Chris Baldridge, the father of 22-year-old Dillon Baldridge, who was killed in Afghanistan in June, told The Washington Post that the President offered him the money (almost £20,000) during a phone call, saying he would direct his staff to establish an online fundraiser for the family.
But, Mr Baldridge said, the money never materialised.
A White House spokesman said late on Wednesday that a cheque had been sent, saying the media was advancing a “biased agenda” by following up on the Baldridge story.
But the case added fuel to a controversy over Mr Trump’s response to military families who have lost loved ones.
The Pentagon’s official military deaths benefits programme offers families $100,000.
But Mr Baldridge expressed frustration with the programme in the phone call with the President, telling him his former wife would receive the money as their son’s beneficiary, despite the fact that he can “barely rub two nickels together”.
“He said, ‘I’m going to write you a cheque out of my personal account for $25,000,’ and I was just floored,” Mr Baldridge told the Washington Post.
“I could not believe he was saying that, and I wish I had it recorded because the man did say this. He said, ‘No other president has ever done something like this,’ but he said, ‘I’m going to do it.’ ”
But Mr Baldridge said he never received any money, only a letter of condolence.
“I opened it up and read it, and I was hoping to see a cheque in there, to be honest,” he said.
“I know it was kind of far-fetched thinking.
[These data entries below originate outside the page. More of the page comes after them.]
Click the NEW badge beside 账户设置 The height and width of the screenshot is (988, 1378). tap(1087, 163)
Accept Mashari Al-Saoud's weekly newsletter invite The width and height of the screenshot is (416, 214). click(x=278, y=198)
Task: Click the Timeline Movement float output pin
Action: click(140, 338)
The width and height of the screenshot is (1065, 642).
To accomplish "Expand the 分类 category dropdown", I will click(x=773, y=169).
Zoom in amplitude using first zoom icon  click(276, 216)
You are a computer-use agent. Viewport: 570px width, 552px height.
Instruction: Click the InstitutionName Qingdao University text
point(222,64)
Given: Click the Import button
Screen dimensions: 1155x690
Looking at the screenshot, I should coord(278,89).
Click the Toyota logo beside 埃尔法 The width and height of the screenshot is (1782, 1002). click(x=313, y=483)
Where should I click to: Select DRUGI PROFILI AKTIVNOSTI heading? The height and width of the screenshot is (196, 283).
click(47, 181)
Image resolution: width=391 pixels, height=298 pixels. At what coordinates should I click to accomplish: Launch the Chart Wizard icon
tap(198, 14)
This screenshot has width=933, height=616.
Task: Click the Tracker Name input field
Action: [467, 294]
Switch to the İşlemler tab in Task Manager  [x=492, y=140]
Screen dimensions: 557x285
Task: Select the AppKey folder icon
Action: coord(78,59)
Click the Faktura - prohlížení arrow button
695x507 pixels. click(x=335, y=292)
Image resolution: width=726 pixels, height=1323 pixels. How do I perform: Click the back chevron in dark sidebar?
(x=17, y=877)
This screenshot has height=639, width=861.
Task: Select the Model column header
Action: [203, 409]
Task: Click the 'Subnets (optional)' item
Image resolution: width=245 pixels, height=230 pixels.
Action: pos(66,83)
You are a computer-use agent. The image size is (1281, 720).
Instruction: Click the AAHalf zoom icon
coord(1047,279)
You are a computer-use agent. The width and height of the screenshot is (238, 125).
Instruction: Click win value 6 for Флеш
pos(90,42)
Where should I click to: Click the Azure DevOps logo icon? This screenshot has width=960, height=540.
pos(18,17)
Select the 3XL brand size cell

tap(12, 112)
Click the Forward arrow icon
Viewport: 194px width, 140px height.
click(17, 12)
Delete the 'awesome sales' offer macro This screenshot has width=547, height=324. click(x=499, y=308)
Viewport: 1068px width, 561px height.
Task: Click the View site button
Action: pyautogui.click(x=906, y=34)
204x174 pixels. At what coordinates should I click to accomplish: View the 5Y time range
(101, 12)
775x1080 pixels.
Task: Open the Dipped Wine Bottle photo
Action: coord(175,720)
But I was like, ‘Damn, no cheque.’ Just a letter saying ‘I’m sorry.’ ”
Responding to the story on Wednesday, White House spokeswoman Lindsay Walters said in an email that “the cheque has been sent.”
“It’s disgusting that the media is taking something that should be recognised as a generous and sincere gesture, made privately by the President, and using it to advance the media’s biased agenda,” she added.
It comes amid a row over the President’s reported remarks to the widow of a soldier who was killed in action in Niger this month, Sergeant La David Johnson.
Mr Trump was reported to have told the soldier’s widow that her husband “knew what he signed up for”. The President denies having made the remark, which was reported by Congresswoman Frederica Wilson.
Democrat Congresswoman totally fabricated what I said to the wife of a soldier who died in action (and I have proof). Sad!
— Donald J. Trump (@realDonaldTrump) October 18, 2017
Sgt Johnson’s mother, Cowanda Jones-Johnson, said the President had shown disrespect.
On Monday, the President said some of his predecessors “didn’t do anything” to console relatives of fallen soldiers.
The Associated Press reached out to the families of all 43 people who have died in military service since Mr Trump became President.
It was able to make contact with half of the families.
Of those the AP spoke to, relatives of nine said they had heard from the President by phone or mail, with several saying they had received a lot of support from Washington.
One woman who lost her step-son said: “We will not speak ill of a President who adores his troops.”
Relatives of nine others said they hadn’t been contacted, despite Mr Trump this week saying he has “called every family of somebody that’s died, and it’s the hardest call to make.”